Input data START

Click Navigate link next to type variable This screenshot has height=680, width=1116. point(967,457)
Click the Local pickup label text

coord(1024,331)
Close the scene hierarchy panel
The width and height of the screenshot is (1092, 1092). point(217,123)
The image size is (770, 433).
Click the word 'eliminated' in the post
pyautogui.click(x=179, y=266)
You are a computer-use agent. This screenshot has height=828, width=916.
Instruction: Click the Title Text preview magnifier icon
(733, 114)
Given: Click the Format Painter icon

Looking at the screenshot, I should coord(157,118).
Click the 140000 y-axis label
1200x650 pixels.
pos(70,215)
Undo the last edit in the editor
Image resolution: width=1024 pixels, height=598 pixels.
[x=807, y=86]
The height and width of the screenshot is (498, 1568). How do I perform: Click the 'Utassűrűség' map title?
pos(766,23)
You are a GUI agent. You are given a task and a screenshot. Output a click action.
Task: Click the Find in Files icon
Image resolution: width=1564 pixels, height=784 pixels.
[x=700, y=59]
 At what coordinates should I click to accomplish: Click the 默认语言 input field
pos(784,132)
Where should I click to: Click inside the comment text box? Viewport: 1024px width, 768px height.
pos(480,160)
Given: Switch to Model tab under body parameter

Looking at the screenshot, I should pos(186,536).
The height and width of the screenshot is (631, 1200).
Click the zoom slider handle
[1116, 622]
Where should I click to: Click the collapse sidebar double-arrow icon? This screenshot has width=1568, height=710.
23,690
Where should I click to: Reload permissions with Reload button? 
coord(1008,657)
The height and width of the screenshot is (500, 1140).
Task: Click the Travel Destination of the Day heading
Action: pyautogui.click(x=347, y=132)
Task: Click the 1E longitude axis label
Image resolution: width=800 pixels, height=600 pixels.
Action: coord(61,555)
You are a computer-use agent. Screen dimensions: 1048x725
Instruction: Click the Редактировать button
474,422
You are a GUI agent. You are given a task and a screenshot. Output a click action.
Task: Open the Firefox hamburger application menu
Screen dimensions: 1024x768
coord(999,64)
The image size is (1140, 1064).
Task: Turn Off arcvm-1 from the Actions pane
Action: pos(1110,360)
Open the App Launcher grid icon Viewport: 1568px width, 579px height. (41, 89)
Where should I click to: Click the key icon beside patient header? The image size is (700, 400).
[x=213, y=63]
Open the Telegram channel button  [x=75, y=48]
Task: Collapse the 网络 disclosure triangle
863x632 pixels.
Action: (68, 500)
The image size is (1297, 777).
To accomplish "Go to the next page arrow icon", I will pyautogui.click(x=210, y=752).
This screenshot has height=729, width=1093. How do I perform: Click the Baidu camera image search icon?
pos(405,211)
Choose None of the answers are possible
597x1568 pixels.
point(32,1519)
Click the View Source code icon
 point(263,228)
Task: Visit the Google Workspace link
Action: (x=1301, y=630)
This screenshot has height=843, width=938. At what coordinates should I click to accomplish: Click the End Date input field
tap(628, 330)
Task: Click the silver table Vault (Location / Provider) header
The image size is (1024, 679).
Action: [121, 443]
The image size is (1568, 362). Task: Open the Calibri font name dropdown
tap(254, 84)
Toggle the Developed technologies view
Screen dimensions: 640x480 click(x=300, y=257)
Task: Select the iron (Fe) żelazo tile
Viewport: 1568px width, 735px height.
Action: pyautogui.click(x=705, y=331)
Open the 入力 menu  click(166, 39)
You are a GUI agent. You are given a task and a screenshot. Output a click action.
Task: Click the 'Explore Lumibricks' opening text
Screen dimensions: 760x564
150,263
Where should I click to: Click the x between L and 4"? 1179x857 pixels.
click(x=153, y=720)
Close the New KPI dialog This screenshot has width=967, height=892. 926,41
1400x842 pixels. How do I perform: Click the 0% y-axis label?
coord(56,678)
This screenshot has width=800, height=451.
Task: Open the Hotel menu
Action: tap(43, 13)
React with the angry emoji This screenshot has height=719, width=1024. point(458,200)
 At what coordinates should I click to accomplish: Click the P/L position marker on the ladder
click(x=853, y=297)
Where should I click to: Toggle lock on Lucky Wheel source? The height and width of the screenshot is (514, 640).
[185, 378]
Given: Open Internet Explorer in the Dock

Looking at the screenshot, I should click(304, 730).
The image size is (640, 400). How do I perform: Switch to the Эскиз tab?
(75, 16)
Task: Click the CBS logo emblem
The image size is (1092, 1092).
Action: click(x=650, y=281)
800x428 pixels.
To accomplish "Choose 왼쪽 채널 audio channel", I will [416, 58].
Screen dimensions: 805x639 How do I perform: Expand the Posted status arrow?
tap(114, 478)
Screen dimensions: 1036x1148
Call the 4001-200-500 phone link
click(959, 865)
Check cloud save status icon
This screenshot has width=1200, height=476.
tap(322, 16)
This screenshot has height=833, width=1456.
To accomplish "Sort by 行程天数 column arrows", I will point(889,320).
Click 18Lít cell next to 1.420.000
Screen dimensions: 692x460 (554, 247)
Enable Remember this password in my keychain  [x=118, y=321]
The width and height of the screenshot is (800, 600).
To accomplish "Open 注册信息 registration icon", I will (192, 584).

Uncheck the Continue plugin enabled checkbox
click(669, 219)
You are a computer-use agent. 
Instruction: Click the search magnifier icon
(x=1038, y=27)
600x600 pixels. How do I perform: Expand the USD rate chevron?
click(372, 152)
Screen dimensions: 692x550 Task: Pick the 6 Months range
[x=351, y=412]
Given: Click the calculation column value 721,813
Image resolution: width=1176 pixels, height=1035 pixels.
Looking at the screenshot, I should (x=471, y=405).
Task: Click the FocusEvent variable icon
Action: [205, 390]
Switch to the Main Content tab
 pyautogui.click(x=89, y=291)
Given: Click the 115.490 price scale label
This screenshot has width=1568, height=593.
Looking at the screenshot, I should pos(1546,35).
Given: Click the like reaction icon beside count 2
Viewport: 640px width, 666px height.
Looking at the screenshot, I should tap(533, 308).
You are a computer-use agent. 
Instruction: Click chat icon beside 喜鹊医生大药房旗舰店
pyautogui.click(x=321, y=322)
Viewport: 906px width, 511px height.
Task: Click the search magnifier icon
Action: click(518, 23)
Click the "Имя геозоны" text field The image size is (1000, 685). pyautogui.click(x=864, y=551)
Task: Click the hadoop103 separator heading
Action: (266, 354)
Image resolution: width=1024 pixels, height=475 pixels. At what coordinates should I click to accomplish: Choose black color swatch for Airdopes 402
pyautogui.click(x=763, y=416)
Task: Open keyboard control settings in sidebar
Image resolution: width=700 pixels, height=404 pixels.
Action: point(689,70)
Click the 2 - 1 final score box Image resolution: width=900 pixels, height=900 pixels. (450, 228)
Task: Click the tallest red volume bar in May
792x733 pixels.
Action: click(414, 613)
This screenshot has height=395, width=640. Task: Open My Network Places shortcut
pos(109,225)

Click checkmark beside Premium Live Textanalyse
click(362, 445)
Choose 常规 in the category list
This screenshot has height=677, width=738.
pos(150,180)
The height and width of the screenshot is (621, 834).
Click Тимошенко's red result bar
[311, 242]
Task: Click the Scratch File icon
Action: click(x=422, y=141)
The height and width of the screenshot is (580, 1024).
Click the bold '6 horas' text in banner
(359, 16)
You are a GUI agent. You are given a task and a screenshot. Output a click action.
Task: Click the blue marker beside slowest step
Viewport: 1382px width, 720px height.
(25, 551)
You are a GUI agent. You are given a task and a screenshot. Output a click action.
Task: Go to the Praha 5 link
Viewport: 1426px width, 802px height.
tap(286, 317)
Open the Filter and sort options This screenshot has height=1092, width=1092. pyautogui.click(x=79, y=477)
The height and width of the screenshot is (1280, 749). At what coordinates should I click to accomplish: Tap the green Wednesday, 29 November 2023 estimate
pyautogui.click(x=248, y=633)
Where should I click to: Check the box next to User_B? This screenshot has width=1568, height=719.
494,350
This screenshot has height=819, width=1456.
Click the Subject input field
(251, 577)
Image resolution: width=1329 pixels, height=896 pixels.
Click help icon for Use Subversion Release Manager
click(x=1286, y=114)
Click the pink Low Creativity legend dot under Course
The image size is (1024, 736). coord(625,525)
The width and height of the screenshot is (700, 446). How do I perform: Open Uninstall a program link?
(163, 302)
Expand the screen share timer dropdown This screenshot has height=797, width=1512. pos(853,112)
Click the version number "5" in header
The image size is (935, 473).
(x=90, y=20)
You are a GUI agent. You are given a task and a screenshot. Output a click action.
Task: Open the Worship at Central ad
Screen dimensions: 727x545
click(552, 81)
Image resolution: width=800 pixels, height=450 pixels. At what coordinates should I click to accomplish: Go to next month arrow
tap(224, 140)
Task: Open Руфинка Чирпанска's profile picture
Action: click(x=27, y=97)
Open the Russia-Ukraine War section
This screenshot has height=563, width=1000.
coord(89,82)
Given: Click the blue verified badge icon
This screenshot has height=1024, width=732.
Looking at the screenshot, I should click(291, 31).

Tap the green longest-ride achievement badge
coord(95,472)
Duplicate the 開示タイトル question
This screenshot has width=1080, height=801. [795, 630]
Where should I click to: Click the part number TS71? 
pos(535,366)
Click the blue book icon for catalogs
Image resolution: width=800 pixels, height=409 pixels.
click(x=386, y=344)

Input data END

▸ Work instructions: Retrieve each line from the records above where the word "column" occurs.

▸ Written response:
To accomplish "Sort by 行程天数 column arrows", I will point(889,320).
Given: Click the calculation column value 721,813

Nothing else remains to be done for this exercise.